### Brano da leggere

Zona protetta è il titolo di una docuserie in 10 episodi andata in onda su Rai 3 a partire dal 7 luglio e disponibile su RaiPlay, co-prodotta da Rai Fiction insieme a Kon-Tiki Film, nata da una idea di Paola Pannicelli e costruita come un laboratorio di cinema del reale insieme a 5 giovani registi e registe: Giulia Cacchioni, Chiara Campara, Giulia Lapenna, Giansalvo Pinocchio e Pietro Porporati, che hanno intorno ai trent’anni, pochi di più dei/lle protogonisti/e che raccontano.

A coadiuvarli nella realizzazione sono stati i registi Daniele Vicari e Andrea Purgatori, rispettivamente direttore e docente di regia alla Scuola d’arte cinematografica Gian Maria Volonté, la produttrice Francesca Zanza, oltre che la stessa Pannicelli, sceneggiatrice di lunga esperienza che ha collaborato anche alle ultime tre stagioni della celebre serie Mare Fuori, e Andrea Cedrola, scrittore e sceneggiatore.

### Cosa fare
**1.** Nel brano su Zona protetta, su quale rete è andata in onda la docuserie e da quale data?
**2.** Prosegui il brano sulla docuserie Zona protetta, riprendendo subito dopo l'ultima frase.
I dati non hanno alcun legame con il brano.

### Materiale fornito
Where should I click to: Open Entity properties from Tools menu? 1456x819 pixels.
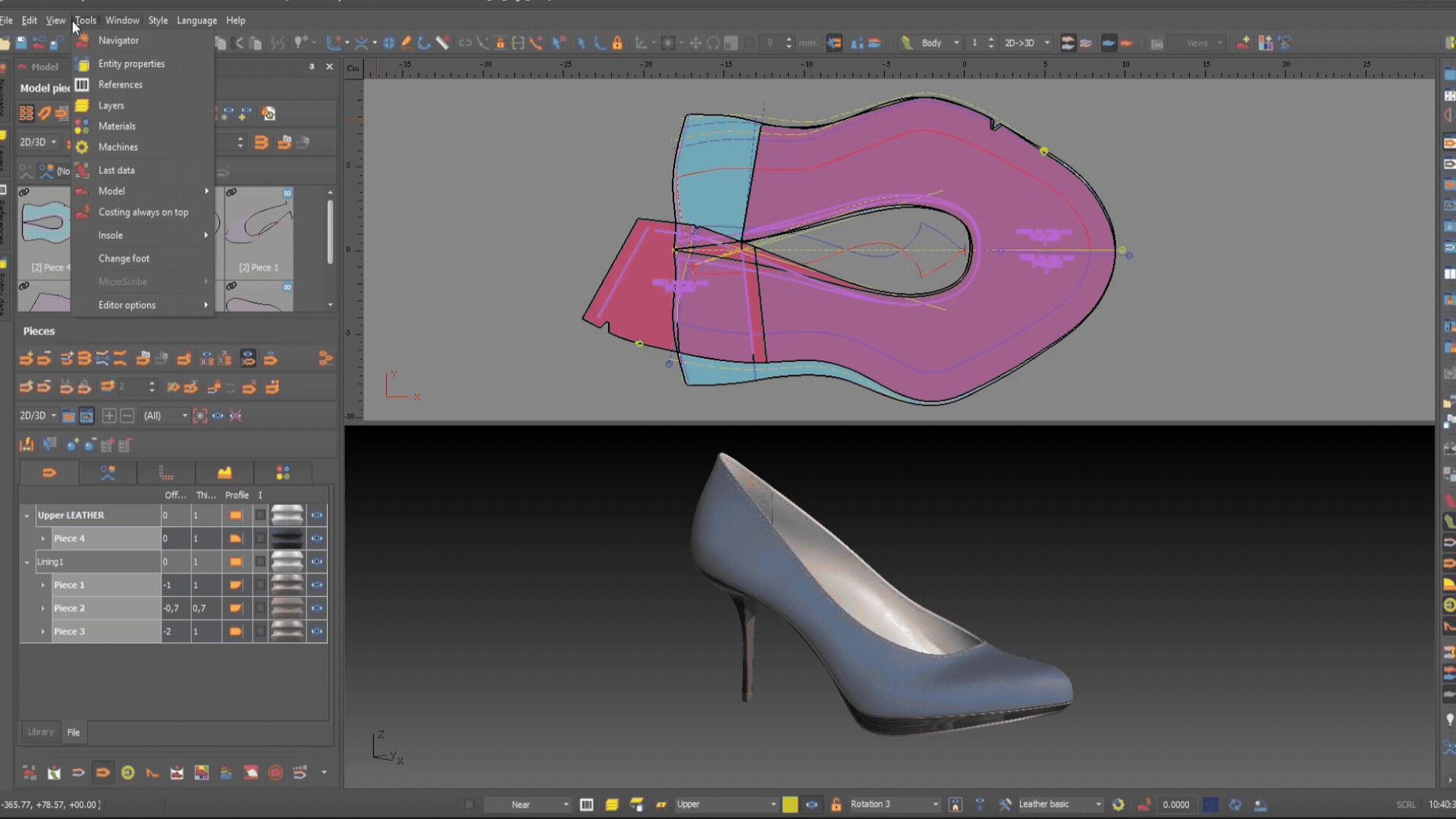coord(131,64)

==

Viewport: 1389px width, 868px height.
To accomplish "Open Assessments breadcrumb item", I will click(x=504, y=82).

### Risposte
**1.** Su Rai 3, a partire dal 7 luglio.

**2.**
Ciascuna puntata mette a fuoco, senza mai scadere in toni voyeuristici o rivittimizzanti, la storia di un ragazzo o una ragazza e insieme racconta, con semplicità ma senza banalizzarlo, il prezioso lavoro degli/lle adulti/e che hanno scelto di fare del sostegno temporaneo agli/lle adolescenti con vite difficili il proprio lavoro: educatrici, operatrici di casa famiglia, psicologhe/i, educatori di strada.

La sigla del programma usa le parole di una di loro per mettere subito a fuoco il punto di vista adottato dalla serie: «La società si accorge di questi ragazzi nel momento in cui rompono le scatole […] Quando arrivano in comunità la parte più difficile è accompagnarli a reggere il dolore che gli hanno dato gli adulti».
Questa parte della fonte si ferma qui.